---------- Working data
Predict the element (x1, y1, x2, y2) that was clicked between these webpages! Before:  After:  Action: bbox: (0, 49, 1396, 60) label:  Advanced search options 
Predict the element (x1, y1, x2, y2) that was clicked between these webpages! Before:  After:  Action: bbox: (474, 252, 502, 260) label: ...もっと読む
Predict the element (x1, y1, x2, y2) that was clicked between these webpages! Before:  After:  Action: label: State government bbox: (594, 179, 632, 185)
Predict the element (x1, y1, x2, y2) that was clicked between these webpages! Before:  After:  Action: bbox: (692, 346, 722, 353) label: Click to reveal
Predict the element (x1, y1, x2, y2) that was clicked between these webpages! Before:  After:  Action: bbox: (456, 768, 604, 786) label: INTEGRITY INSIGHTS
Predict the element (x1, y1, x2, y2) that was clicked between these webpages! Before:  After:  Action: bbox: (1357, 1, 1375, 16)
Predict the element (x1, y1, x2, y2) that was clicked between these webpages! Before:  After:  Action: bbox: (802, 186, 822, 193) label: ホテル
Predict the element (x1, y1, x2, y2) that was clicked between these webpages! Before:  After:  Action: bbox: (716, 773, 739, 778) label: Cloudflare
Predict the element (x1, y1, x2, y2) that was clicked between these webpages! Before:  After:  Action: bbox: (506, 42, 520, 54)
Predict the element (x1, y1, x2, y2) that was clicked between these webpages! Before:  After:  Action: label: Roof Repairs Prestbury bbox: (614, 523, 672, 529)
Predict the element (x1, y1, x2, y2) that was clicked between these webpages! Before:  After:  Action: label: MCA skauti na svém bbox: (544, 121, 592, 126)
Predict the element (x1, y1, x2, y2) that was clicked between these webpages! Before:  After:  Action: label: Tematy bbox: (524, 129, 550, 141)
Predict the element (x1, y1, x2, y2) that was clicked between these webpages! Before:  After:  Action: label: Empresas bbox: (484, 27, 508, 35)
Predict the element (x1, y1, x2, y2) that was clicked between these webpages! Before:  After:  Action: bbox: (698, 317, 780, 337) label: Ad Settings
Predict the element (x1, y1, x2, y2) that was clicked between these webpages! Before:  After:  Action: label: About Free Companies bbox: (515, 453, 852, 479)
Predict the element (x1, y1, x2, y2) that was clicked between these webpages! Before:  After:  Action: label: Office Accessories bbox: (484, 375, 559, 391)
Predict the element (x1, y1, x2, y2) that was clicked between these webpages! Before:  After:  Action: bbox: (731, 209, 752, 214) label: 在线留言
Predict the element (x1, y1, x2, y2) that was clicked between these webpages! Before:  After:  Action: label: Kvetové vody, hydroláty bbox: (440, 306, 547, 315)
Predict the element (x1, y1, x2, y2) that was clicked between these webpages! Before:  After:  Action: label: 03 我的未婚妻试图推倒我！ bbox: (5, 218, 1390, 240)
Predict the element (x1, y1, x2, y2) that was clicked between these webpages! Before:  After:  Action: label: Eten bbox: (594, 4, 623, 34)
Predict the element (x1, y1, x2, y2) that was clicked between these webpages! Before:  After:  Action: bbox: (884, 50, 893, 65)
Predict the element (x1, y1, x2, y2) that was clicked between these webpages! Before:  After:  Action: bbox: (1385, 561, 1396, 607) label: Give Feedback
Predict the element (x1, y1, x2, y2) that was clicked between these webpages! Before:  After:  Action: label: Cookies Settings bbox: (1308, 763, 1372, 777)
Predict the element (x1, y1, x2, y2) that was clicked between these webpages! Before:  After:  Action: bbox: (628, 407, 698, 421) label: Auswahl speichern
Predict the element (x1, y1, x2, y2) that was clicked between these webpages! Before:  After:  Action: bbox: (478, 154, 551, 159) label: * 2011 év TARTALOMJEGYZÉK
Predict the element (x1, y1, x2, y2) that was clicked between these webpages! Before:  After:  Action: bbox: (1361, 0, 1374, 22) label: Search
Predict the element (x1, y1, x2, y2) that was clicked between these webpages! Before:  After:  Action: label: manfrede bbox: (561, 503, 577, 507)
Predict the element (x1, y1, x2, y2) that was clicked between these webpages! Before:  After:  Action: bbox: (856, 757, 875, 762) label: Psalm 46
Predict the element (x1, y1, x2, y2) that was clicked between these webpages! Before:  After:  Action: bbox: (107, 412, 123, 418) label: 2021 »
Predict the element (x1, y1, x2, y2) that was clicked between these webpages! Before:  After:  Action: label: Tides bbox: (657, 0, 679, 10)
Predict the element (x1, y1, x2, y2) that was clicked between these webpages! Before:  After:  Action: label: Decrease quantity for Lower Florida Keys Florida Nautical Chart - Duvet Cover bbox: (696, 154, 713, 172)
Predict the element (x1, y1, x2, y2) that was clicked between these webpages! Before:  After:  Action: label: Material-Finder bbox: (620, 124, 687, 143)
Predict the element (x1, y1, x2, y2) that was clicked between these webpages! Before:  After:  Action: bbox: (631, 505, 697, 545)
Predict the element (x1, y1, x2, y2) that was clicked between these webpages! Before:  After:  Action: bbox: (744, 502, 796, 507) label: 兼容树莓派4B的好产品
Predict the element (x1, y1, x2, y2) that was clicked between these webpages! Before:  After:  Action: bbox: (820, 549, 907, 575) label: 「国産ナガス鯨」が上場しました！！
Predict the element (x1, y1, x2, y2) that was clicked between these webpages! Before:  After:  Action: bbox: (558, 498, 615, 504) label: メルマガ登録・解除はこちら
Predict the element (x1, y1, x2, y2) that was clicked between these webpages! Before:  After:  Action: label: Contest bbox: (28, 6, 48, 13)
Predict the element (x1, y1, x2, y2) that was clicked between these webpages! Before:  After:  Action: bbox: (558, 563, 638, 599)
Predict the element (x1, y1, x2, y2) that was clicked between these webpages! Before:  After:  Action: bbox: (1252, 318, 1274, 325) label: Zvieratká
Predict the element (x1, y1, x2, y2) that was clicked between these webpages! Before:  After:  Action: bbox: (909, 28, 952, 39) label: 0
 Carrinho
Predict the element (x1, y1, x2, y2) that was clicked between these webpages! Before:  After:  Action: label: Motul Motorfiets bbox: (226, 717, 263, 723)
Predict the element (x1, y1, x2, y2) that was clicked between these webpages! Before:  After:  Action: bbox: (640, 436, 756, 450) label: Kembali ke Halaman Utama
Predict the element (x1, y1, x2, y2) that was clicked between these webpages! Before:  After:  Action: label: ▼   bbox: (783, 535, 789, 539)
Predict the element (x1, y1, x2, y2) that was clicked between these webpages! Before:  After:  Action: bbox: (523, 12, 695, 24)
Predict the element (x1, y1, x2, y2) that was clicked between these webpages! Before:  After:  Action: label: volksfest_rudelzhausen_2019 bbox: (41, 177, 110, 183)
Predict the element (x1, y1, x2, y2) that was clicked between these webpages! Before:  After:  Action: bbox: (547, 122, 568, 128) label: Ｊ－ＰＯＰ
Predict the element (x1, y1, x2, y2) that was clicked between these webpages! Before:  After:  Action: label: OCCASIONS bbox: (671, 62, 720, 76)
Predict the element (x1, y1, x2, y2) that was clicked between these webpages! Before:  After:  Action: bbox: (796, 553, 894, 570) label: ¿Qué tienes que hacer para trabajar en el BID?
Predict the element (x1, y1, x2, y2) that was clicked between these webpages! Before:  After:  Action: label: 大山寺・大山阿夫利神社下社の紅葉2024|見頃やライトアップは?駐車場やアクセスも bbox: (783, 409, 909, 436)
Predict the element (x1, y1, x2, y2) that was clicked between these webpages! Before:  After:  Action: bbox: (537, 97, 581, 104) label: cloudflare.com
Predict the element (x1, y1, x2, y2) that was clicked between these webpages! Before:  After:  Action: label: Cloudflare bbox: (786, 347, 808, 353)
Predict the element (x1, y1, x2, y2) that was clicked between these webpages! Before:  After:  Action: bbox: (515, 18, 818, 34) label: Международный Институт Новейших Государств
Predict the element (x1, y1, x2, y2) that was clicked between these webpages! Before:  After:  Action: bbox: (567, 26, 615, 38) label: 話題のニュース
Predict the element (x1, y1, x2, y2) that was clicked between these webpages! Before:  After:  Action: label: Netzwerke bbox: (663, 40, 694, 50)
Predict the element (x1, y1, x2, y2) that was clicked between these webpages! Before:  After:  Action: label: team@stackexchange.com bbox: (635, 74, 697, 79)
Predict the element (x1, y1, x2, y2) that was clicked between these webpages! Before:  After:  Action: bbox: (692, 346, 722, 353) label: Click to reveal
--------------------
◆ Aim
Echo the records above verbatim, everything from the one containing "22) label: Search" down to the one containing "325) label: Zvieratká", both included.

◆ Output below
Predict the element (x1, y1, x2, y2) that was clicked between these webpages! Before:  After:  Action: bbox: (1361, 0, 1374, 22) label: Search
Predict the element (x1, y1, x2, y2) that was clicked between these webpages! Before:  After:  Action: label: manfrede bbox: (561, 503, 577, 507)
Predict the element (x1, y1, x2, y2) that was clicked between these webpages! Before:  After:  Action: bbox: (856, 757, 875, 762) label: Psalm 46
Predict the element (x1, y1, x2, y2) that was clicked between these webpages! Before:  After:  Action: bbox: (107, 412, 123, 418) label: 2021 »
Predict the element (x1, y1, x2, y2) that was clicked between these webpages! Before:  After:  Action: label: Tides bbox: (657, 0, 679, 10)
Predict the element (x1, y1, x2, y2) that was clicked between these webpages! Before:  After:  Action: label: Decrease quantity for Lower Florida Keys Florida Nautical Chart - Duvet Cover bbox: (696, 154, 713, 172)
Predict the element (x1, y1, x2, y2) that was clicked between these webpages! Before:  After:  Action: label: Material-Finder bbox: (620, 124, 687, 143)
Predict the element (x1, y1, x2, y2) that was clicked between these webpages! Before:  After:  Action: bbox: (631, 505, 697, 545)
Predict the element (x1, y1, x2, y2) that was clicked between these webpages! Before:  After:  Action: bbox: (744, 502, 796, 507) label: 兼容树莓派4B的好产品
Predict the element (x1, y1, x2, y2) that was clicked between these webpages! Before:  After:  Action: bbox: (820, 549, 907, 575) label: 「国産ナガス鯨」が上場しました！！
Predict the element (x1, y1, x2, y2) that was clicked between these webpages! Before:  After:  Action: bbox: (558, 498, 615, 504) label: メルマガ登録・解除はこちら
Predict the element (x1, y1, x2, y2) that was clicked between these webpages! Before:  After:  Action: label: Contest bbox: (28, 6, 48, 13)
Predict the element (x1, y1, x2, y2) that was clicked between these webpages! Before:  After:  Action: bbox: (558, 563, 638, 599)
Predict the element (x1, y1, x2, y2) that was clicked between these webpages! Before:  After:  Action: bbox: (1252, 318, 1274, 325) label: Zvieratká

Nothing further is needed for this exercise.